▶ **What you have to do**
Return all of the entries, keeping every word and mark as it is.

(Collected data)
____________

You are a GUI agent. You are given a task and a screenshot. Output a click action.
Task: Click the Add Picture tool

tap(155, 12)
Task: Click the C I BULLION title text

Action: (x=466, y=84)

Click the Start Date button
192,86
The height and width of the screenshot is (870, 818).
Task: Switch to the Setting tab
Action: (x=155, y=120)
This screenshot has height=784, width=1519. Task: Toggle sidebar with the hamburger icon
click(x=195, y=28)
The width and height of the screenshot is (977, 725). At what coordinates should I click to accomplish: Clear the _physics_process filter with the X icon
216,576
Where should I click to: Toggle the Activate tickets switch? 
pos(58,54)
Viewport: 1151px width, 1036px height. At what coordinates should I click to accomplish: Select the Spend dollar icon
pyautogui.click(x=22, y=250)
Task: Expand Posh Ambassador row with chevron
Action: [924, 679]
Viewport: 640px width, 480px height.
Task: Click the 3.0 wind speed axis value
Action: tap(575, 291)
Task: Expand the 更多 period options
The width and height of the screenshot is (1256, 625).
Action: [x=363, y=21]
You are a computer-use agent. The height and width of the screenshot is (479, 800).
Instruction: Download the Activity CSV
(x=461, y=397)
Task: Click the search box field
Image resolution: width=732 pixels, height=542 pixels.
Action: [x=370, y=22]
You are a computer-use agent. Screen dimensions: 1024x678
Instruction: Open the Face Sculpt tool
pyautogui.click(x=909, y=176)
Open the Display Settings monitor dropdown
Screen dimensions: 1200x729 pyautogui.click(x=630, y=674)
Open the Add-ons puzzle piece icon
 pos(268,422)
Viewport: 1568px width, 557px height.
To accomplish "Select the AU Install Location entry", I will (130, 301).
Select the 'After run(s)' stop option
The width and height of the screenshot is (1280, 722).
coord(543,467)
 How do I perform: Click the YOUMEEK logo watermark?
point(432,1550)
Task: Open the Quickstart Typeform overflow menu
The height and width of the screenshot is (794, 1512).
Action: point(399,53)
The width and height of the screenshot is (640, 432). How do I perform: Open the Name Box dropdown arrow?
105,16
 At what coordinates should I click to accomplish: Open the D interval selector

____________

▶ **Solution**
You are a GUI agent. You are given a task and a screenshot. Output a click action.
Task: Click the Add Picture tool

tap(155, 12)
Task: Click the C I BULLION title text

Action: (x=466, y=84)

Click the Start Date button
192,86
The height and width of the screenshot is (870, 818).
Task: Switch to the Setting tab
Action: (x=155, y=120)
This screenshot has height=784, width=1519. Task: Toggle sidebar with the hamburger icon
click(x=195, y=28)
The width and height of the screenshot is (977, 725). At what coordinates should I click to accomplish: Clear the _physics_process filter with the X icon
216,576
Where should I click to: Toggle the Activate tickets switch? 
pos(58,54)
Viewport: 1151px width, 1036px height. At what coordinates should I click to accomplish: Select the Spend dollar icon
pyautogui.click(x=22, y=250)
Task: Expand Posh Ambassador row with chevron
Action: [924, 679]
Viewport: 640px width, 480px height.
Task: Click the 3.0 wind speed axis value
Action: tap(575, 291)
Task: Expand the 更多 period options
The width and height of the screenshot is (1256, 625).
Action: [x=363, y=21]
You are a computer-use agent. The height and width of the screenshot is (479, 800).
Instruction: Download the Activity CSV
(x=461, y=397)
Task: Click the search box field
Image resolution: width=732 pixels, height=542 pixels.
Action: [x=370, y=22]
You are a computer-use agent. Screen dimensions: 1024x678
Instruction: Open the Face Sculpt tool
pyautogui.click(x=909, y=176)
Open the Display Settings monitor dropdown
Screen dimensions: 1200x729 pyautogui.click(x=630, y=674)
Open the Add-ons puzzle piece icon
 pos(268,422)
Viewport: 1568px width, 557px height.
To accomplish "Select the AU Install Location entry", I will (130, 301).
Select the 'After run(s)' stop option
The width and height of the screenshot is (1280, 722).
coord(543,467)
 How do I perform: Click the YOUMEEK logo watermark?
point(432,1550)
Task: Open the Quickstart Typeform overflow menu
The height and width of the screenshot is (794, 1512).
Action: point(399,53)
The width and height of the screenshot is (640, 432). How do I perform: Open the Name Box dropdown arrow?
105,16
 At what coordinates should I click to accomplish: Open the D interval selector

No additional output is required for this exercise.